Introduction
The right maps can be hard to find. We envision a future where map collections can be searched based on their spatial content, similar to the way that digitised newspaper collections enable full-text searching across scanned pages. This project contributes to reversing the fortunes of historic maps at the moment when many of them are being made available online.

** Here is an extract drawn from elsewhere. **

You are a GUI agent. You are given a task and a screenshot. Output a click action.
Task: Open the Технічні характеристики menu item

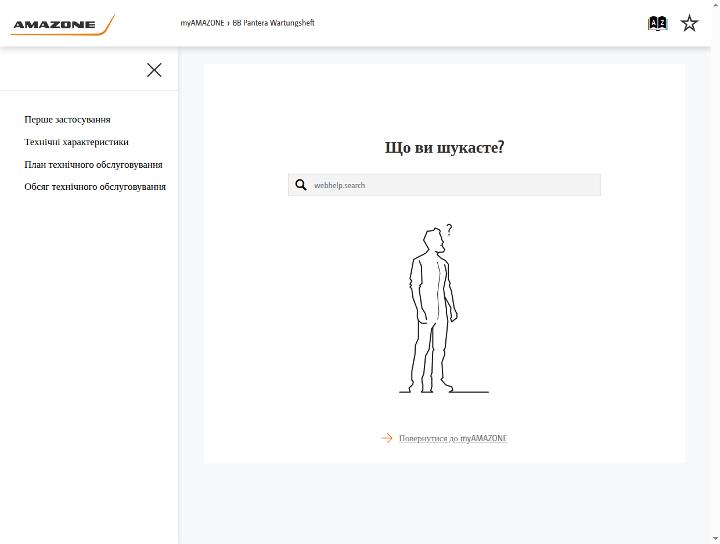pos(76,142)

Header image courtesy of the National Library of Scotland
Explaining the science
The project will refine an already robust tool for extracting text from maps (Strabo), developed by Chaing and colleagues on the Linked Maps project. Two open challenges are at the heart of this project: detecting text on scanned maps and making that text meaningful through linking with external knowledge bases that define semantic types (e.g., mountains, towns, roads). The first task, ‘optical character recognition (OCR) for maps’, has been the focus of Strabo and will be tested here on new collections with the aim of improving its performance on generating complete text phrases and documenting fine-tuning practices. The second task involves three steps: a) gazetteer mapping, or matching text strings to existing Linked Open Data gazetteers; b) classifying map text per historically-appropriate and research-driven semantic categories; and c) further linking enriched map text to other data with geospatial attributes. We will examine labels (town names, footpaths, mines, etc.) as well as text outside the neatline, or collar, of the map (title, surveyors, or print dates, for example).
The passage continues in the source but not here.